Last year, Mishra won the Best Designer Award for being a sustainable label given to him in Monaco. Most people would associate the principality, situated on France’s Mediterranean coastline with the American beauty Grace Kelly who married Prince Rainier III. But for Mishra the place reminded him of Malhousi, in his 8-10 day-long stay there. “In Europe, people respect nature, in India, we take everything for granted even the great weather,” he admits. Monaco boasts of lakes, full blooms, water lilies, natural spots, almost like the idyllic village he grew up in. “No one will believe when I call two diverse places similar, but there is vibrancy in the landscapes and the winter of Malhousi was like the summer of Monaco,” he explains.
The designer’s inspirations have been many from frescos and Muslim architectural jaalis, havelis, marbled corridors, sculptural tombs to Henri Rosseau and Pichwais. This time it was an ode to nostalgia, the beauty of being able to walk and reach your destination, the perks of being in a small modern “village” giving Mishra a child-like inspiration. “We decided to collaborate with Visit Monaco seven months ago and then it all came together, as we also did a show there last year,” he explains.

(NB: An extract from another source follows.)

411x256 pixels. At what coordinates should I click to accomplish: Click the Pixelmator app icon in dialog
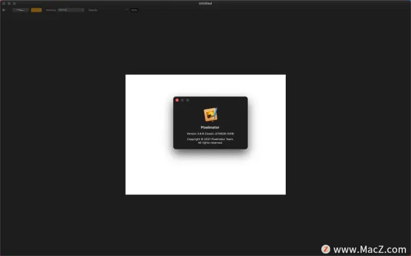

Construction, cut, colour and 3D along with white have been a constant in Mishra’s trajectory to fame, the couture week saw pictorial versions of scenic landscapes, from ducks floating in water to cranes and flora and fauna and genda phool ——-everything was displayed effectively on ensembles. “Roses are always romanced, there is an elegance about them, but if you go to any Indian wedding, you will notice that we make laadis out of marigold and hang them everywhere. It is used in abundance, it is such a beautiful flower with so much humility. This season it is my obsession,” he laughs.